Work request:
Write out all of the entries exactly, please.

===== Data extract =====

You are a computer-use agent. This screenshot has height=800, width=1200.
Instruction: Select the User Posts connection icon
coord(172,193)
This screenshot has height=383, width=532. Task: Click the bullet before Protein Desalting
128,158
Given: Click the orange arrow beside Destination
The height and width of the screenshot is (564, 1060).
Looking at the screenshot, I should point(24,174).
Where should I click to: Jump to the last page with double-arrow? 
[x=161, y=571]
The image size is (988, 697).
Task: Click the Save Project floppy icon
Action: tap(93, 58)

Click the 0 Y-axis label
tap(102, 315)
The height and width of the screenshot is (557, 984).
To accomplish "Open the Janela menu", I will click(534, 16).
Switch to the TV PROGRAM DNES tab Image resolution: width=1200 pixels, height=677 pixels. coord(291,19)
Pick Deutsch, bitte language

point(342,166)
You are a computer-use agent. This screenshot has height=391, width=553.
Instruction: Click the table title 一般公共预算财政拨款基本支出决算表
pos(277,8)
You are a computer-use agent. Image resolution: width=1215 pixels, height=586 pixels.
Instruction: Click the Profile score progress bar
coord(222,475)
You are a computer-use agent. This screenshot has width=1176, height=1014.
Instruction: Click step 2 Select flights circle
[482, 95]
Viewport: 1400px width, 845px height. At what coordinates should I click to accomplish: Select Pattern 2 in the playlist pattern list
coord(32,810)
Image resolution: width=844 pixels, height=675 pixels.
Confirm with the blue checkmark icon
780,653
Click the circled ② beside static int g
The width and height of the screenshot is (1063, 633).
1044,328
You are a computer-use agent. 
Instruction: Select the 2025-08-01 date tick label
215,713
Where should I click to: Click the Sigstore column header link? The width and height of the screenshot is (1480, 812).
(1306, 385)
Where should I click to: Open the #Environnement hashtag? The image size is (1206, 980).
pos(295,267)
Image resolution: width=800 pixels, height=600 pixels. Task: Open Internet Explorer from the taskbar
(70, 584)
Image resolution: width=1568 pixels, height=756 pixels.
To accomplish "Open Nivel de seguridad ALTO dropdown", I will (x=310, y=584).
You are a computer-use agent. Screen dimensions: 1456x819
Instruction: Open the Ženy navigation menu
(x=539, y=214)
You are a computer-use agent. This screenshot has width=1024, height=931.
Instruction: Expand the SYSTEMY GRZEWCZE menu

=====

Output for this exercise:
You are a computer-use agent. This screenshot has height=800, width=1200.
Instruction: Select the User Posts connection icon
coord(172,193)
This screenshot has height=383, width=532. Task: Click the bullet before Protein Desalting
128,158
Given: Click the orange arrow beside Destination
The height and width of the screenshot is (564, 1060).
Looking at the screenshot, I should point(24,174).
Where should I click to: Jump to the last page with double-arrow? 
[x=161, y=571]
The image size is (988, 697).
Task: Click the Save Project floppy icon
Action: tap(93, 58)

Click the 0 Y-axis label
tap(102, 315)
The height and width of the screenshot is (557, 984).
To accomplish "Open the Janela menu", I will click(534, 16).
Switch to the TV PROGRAM DNES tab Image resolution: width=1200 pixels, height=677 pixels. coord(291,19)
Pick Deutsch, bitte language

point(342,166)
You are a computer-use agent. This screenshot has height=391, width=553.
Instruction: Click the table title 一般公共预算财政拨款基本支出决算表
pos(277,8)
You are a computer-use agent. Image resolution: width=1215 pixels, height=586 pixels.
Instruction: Click the Profile score progress bar
coord(222,475)
You are a computer-use agent. This screenshot has width=1176, height=1014.
Instruction: Click step 2 Select flights circle
[482, 95]
Viewport: 1400px width, 845px height. At what coordinates should I click to accomplish: Select Pattern 2 in the playlist pattern list
coord(32,810)
Image resolution: width=844 pixels, height=675 pixels.
Confirm with the blue checkmark icon
780,653
Click the circled ② beside static int g
The width and height of the screenshot is (1063, 633).
1044,328
You are a computer-use agent. 
Instruction: Select the 2025-08-01 date tick label
215,713
Where should I click to: Click the Sigstore column header link? The width and height of the screenshot is (1480, 812).
(1306, 385)
Where should I click to: Open the #Environnement hashtag? The image size is (1206, 980).
pos(295,267)
Image resolution: width=800 pixels, height=600 pixels. Task: Open Internet Explorer from the taskbar
(70, 584)
Image resolution: width=1568 pixels, height=756 pixels.
To accomplish "Open Nivel de seguridad ALTO dropdown", I will (x=310, y=584).
You are a computer-use agent. Screen dimensions: 1456x819
Instruction: Open the Ženy navigation menu
(x=539, y=214)
You are a computer-use agent. This screenshot has width=1024, height=931.
Instruction: Expand the SYSTEMY GRZEWCZE menu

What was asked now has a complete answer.